The Regular Expression Library simplifies things a lot.
fsw
hehe, are you kidding? That particular RegExp looks like my dog's breakfast after it has been thrown up all over the kitchen floor!
No offence eesau, looks like some very slick code there; I just hate reg exps! Not sure that using a reg exp for anything but a very simple tokeniser would be suitable; too slow probably. I wait to be corrected though on that score as my knowledge of reg exps is about on a par with my knowledge of nuclear physics - a bit sketchy at best!
I may look like a mule, but I'm not a complete ass.
srod wrote:That particular RegExp looks like my dog's breakfast after it has been thrown up all over the kitchen floor!
Understatement of the year
No offence eesau, looks like some very slick code there; I just hate reg exps! Not sure that using a reg exp for anything but a very simple tokeniser would be suitable; too slow probably.
None taken! And yes, it's probably slower with large sources than traditional tokenizers, but fast enough for me with small ones.
srod wrote:That particular RegExp looks like my dog's breakfast after it has been thrown up all over the kitchen floor!
Understatement of the year
You haven't seen how much my dog eats!
I understand what you are saying about small sources - in those cases yes, very concise code. Must admit that I use reg exps to check individual tokens; e.g. checking whether a token represents a valid variable name etc. Anything bigger though and it's roll the sleeves up, allocate a memory buffer and grab ahold of a few pointers etc. No where near as concise as using a reg exp!
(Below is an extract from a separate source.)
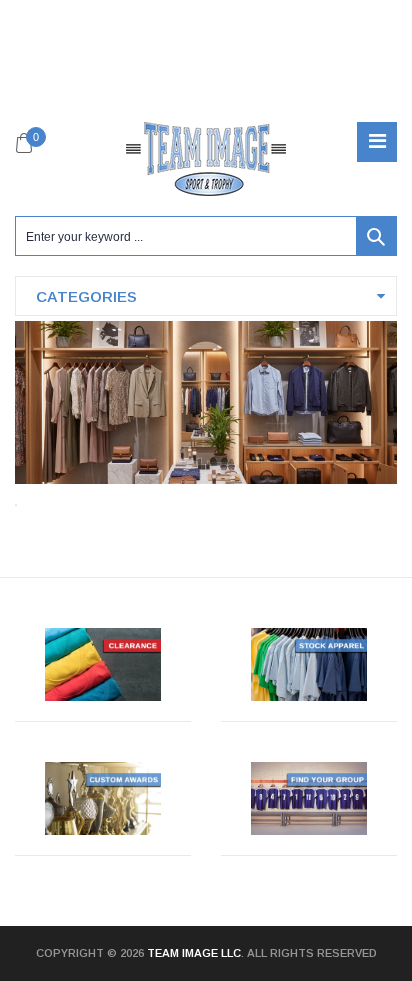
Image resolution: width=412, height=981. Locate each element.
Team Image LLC (194, 953)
I may look like a mule, but I'm not a complete ass.
what we need is regular expression translator/compiler, where you write the expression in human readable form then feed it to the translator to output a regex.
the demo looks promising, but then i know very little about regexs'.
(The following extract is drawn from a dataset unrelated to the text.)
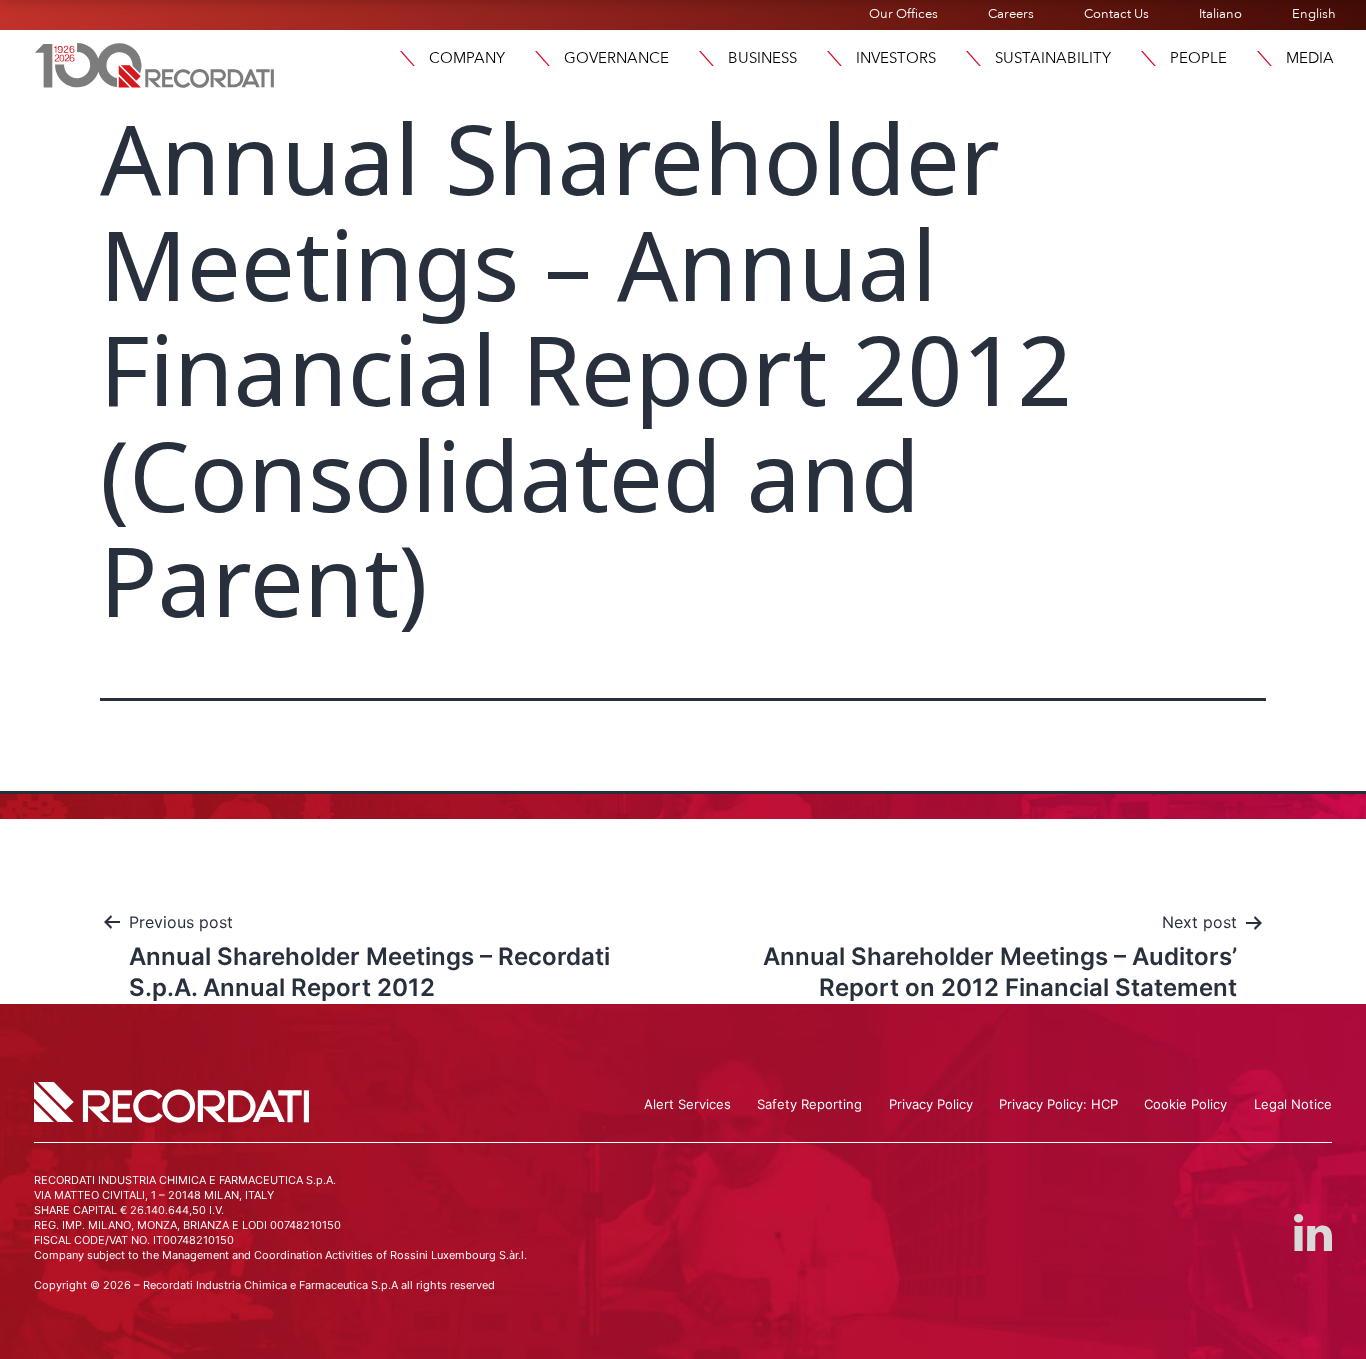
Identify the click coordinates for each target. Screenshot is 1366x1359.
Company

On the one hand it seems that this approach could lead to my still being regex illiterate, just let the tool do it for me, but if it generates quality code, as I imagine it will, AND I study the output and learn from it, it will be worth it.
RegexBuddy has an option to generate the code for RealBasic and several other languages, but not PB:(
Don't want to take this topic into "offtopic" land, but any other comments on either tool?
A tool that I like is Regex Coach. It might not be as powerful as the other tools mentioned before. But it's very useful anyway, and since it's free you just can try it without risk. It's even portable.